> _Exercise directions_
Extract every line of the material from its first line through the line containing "Looking at the", including both ends, and copy them unchanged. Leave the pictures out of your answer.

> _Information_
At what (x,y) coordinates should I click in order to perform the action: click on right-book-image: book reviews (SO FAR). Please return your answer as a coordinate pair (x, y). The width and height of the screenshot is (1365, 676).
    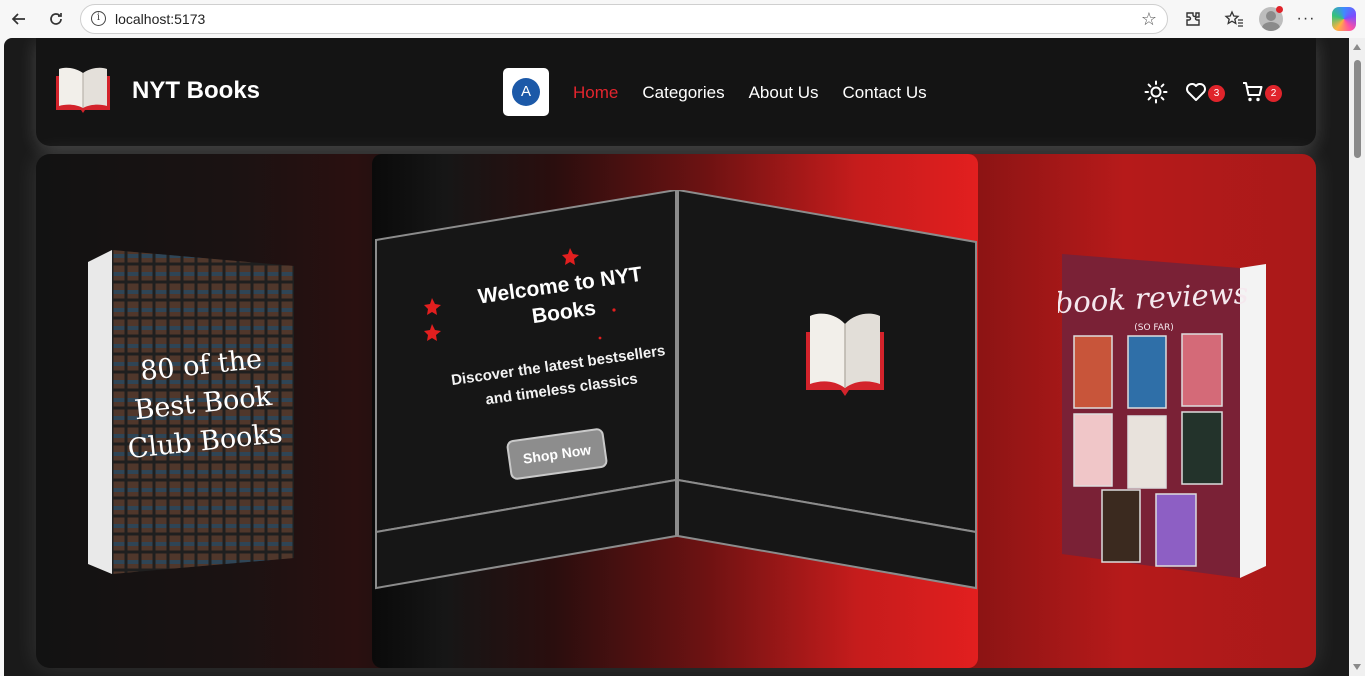
    Looking at the image, I should click on (1164, 415).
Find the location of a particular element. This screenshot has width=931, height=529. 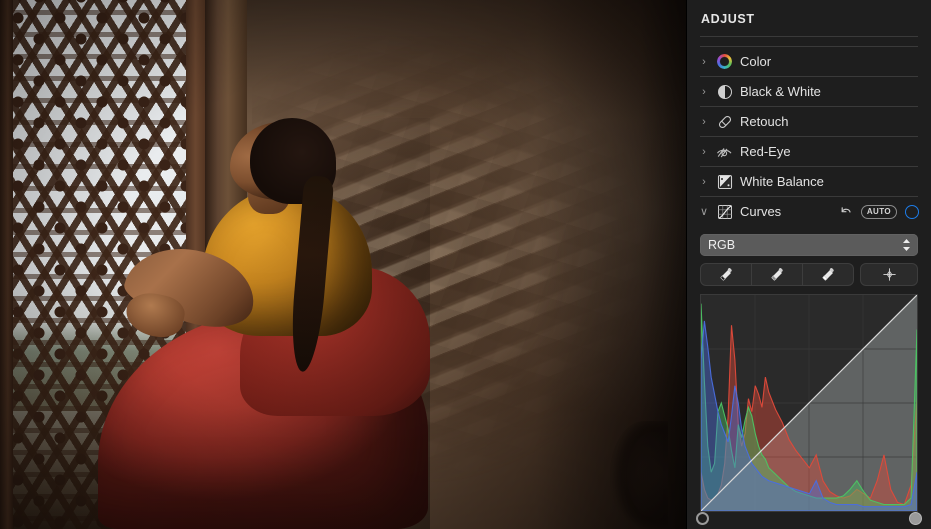

histogram-svg is located at coordinates (809, 403).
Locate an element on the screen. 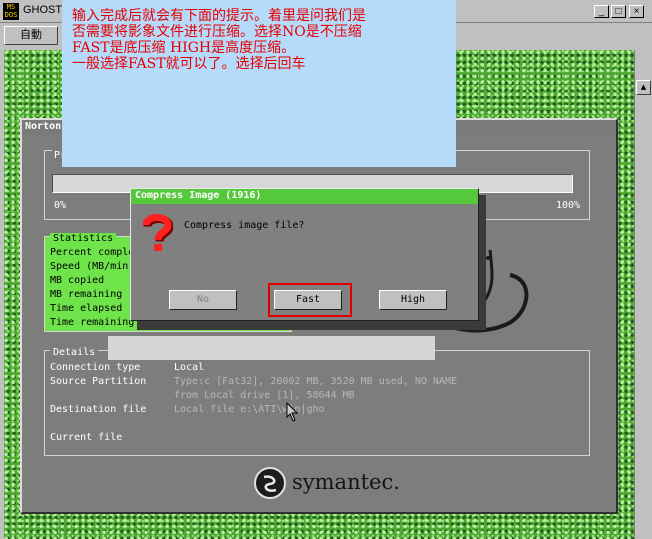  annotation-line-4: 一般选择FAST就可以了。选择后回车 is located at coordinates (189, 64).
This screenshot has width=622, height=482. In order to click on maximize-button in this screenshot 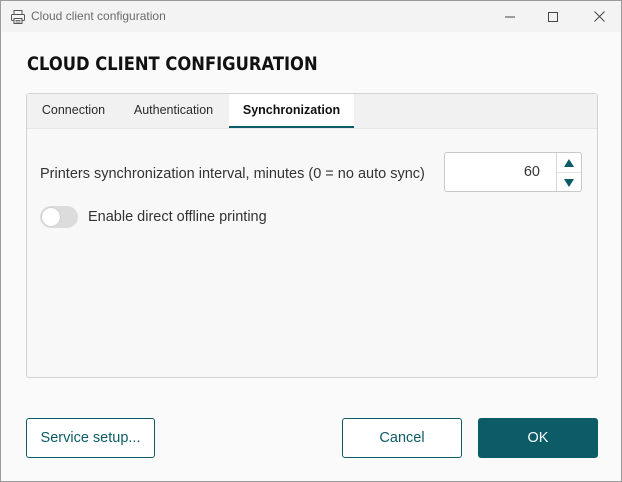, I will do `click(553, 16)`.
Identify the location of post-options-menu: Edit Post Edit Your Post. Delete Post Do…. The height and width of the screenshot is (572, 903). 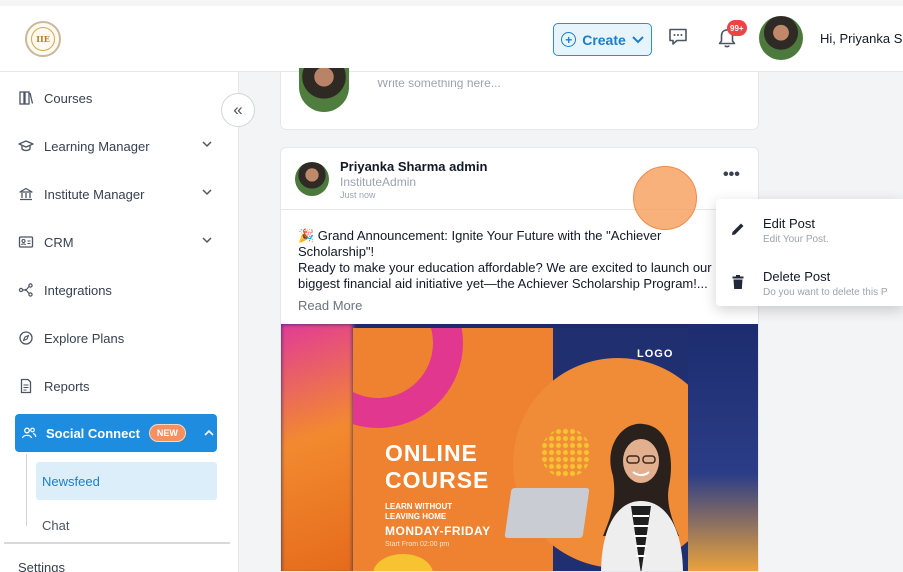
(810, 252).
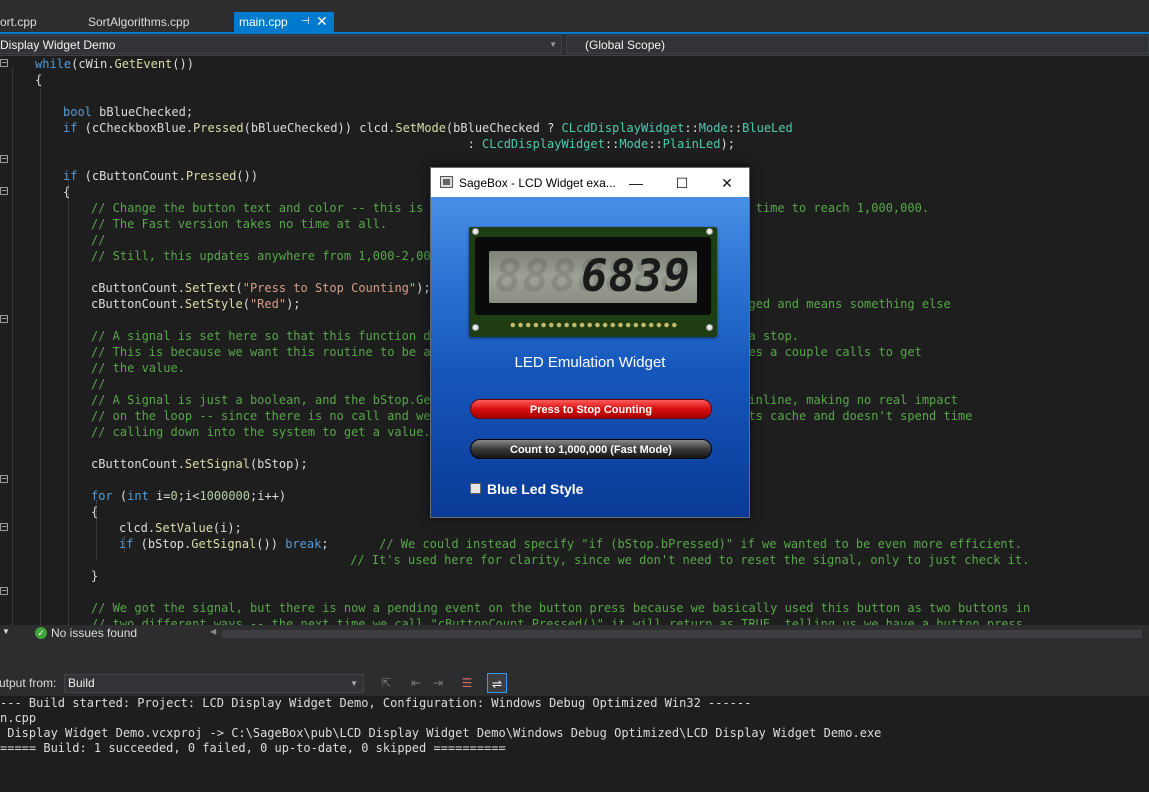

> _Reply_
At what (x,y) coordinates should I click in order to perform the action: click on right-book-image: book reviews (SO FAR). Please return your answer as a coordinate pair (x, y). The width and height of the screenshot is (1365, 676).
    Looking at the image, I should click on (1164, 415).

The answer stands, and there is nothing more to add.